EXERCISE OBJECTIVE: Carry on the interview about simulating sensor ECUs, picking up right after its final sentence below.
··· DOCUMENT EXCERPT
Q: Can you give us an example?

Yes — simulating a sensor during “dynamic” driving events. If the vehicle brakes aggressively, its pitch changes, which directly affects how a real sensor would perceive the world. A believable simulation has to reflect that change immediately and accurately in both the data values it produces and in the timing at which that data is delivered.

If the simulated component lags, skips updates, or behaves differently than the real sensor would, downstream systems may still function, but in ways that are subtly wrong. Those kinds of issues are hard to spot and easy to misinterpret.

Q: What’s the most interesting technical challenge you’ve tackled at Woven by Toyota so far?

Running a simulated sensor ECU inside a real vehicle, while still meeting real-time requirements.

In that setup, we had to decouple the physical sensor and feed in synthetic input from an environment simulator. From the vehicle’s perspective, everything else stayed the same, but downstream systems still expected data to arrive at the right rate, in the right format, and with the same behavior as a real sensor, which meant the simulated component had to behave like the real thing in all the ways that mattered.
······
··· LISTED RECORDS
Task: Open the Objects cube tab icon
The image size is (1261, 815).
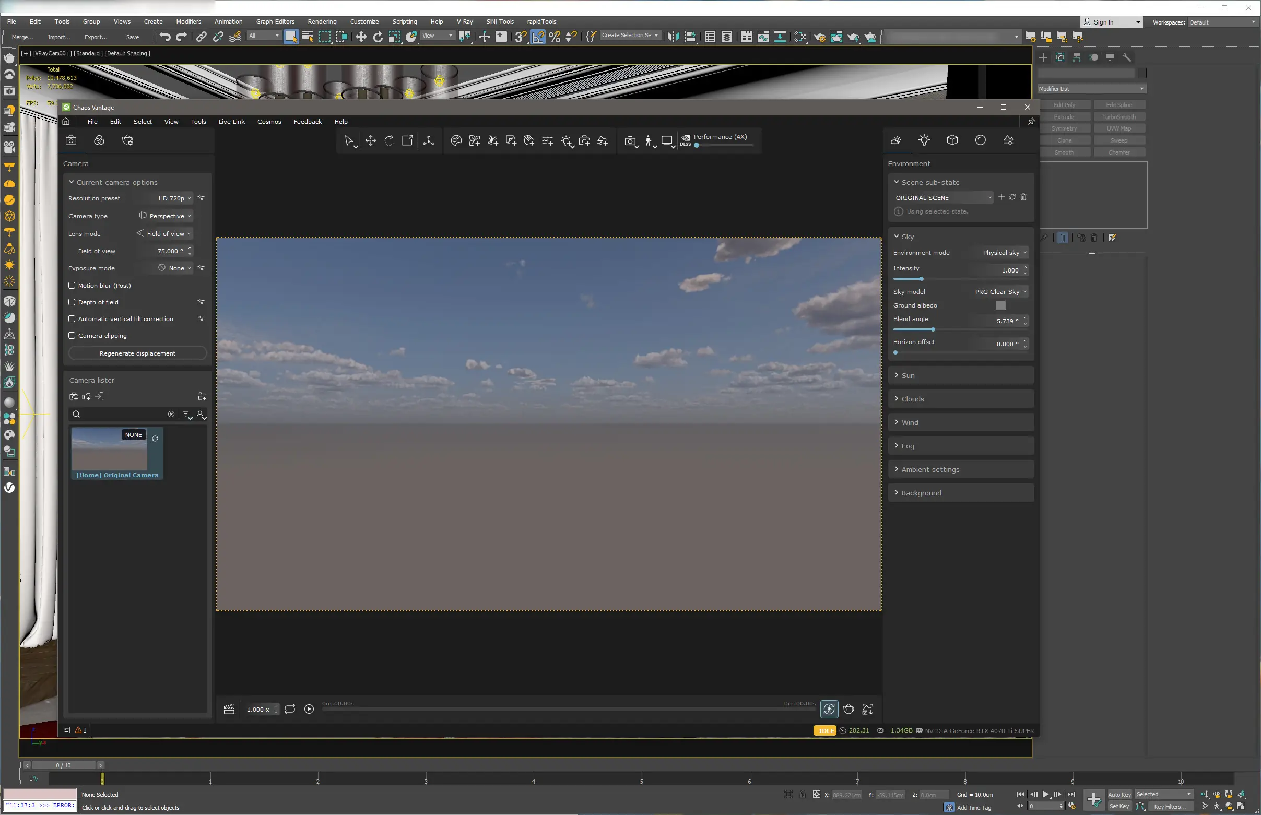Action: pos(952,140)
······
··· LISTED RECORDS
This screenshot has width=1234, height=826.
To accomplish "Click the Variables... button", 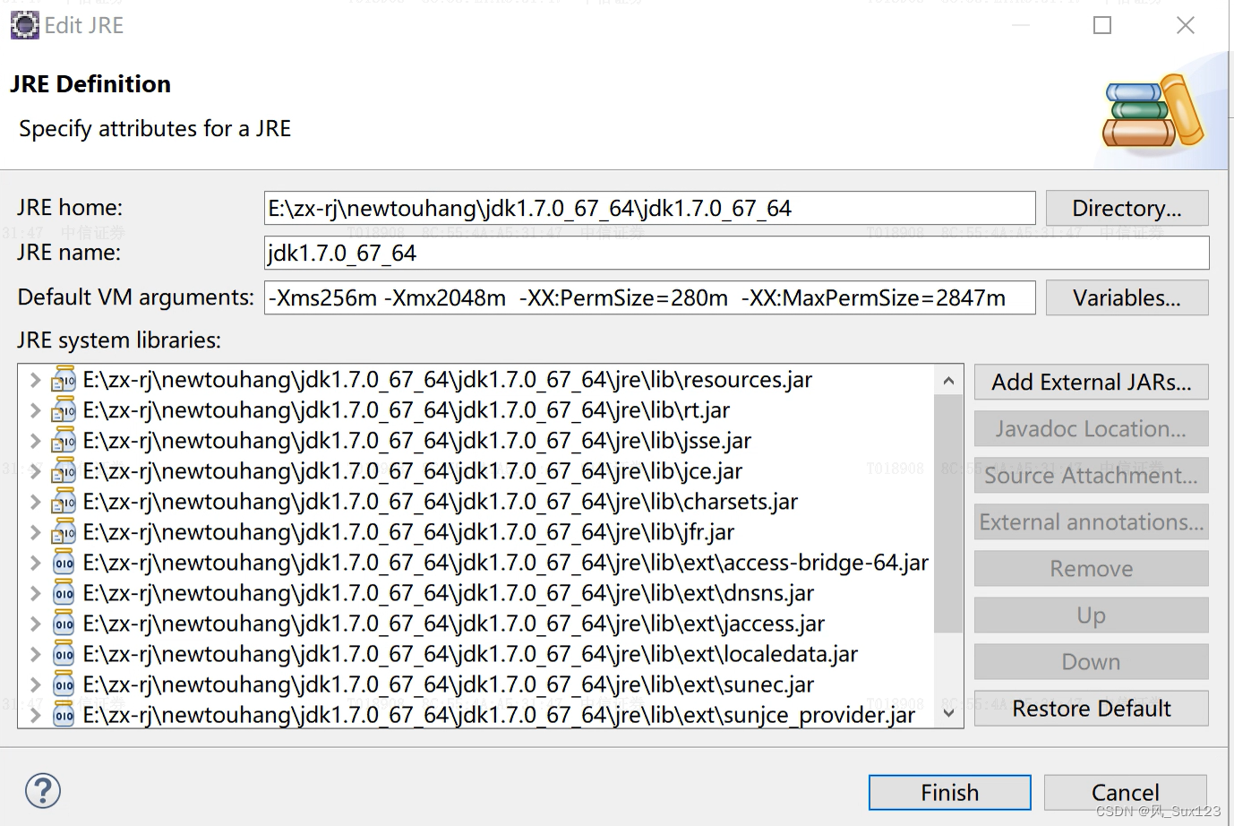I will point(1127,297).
······
SOLVED PROBLEM:
The hardest part was keeping the simulation in sync with what the vehicle was actually doing. In software-only environments, you can usually relax timing. In a real vehicle, you can’t. For example, during a safety-critical maneuver, downstream systems rely on timely and consistent detection data to decide whether to intervene. If simulated data arrives even slightly out of sync, those decisions can change in ways that wouldn’t happen in the real world.

So getting that level of fidelity right was really challenging, but incredibly rewarding when we cracked it. It allowed us to test complex, safety-critical behavior in a controlled way while still operating in a real vehicle. 

“At this scale, failures aren’t just about something breaking outright. They’re often about subtle behavior changes, timing differences, or edge cases that only show up under specific conditions.”

Q: For engineers coming from outside automotive, what might surprise them about engineering in this space?

While many domains create work that impacts the physical world, here the connection between what you build and the real-world outcome is more direct. Even in hybrid environments, what you build becomes tangible and has an intended benefit to the driver or the passenger or to both, or even to the people outside of the vehicle. There’s a real sense of responsibility that comes with that, and it’s something even I didn’t fully appreciate until I experienced it.

Q: Final question. What excites you most about what you’re building now, and where this leads?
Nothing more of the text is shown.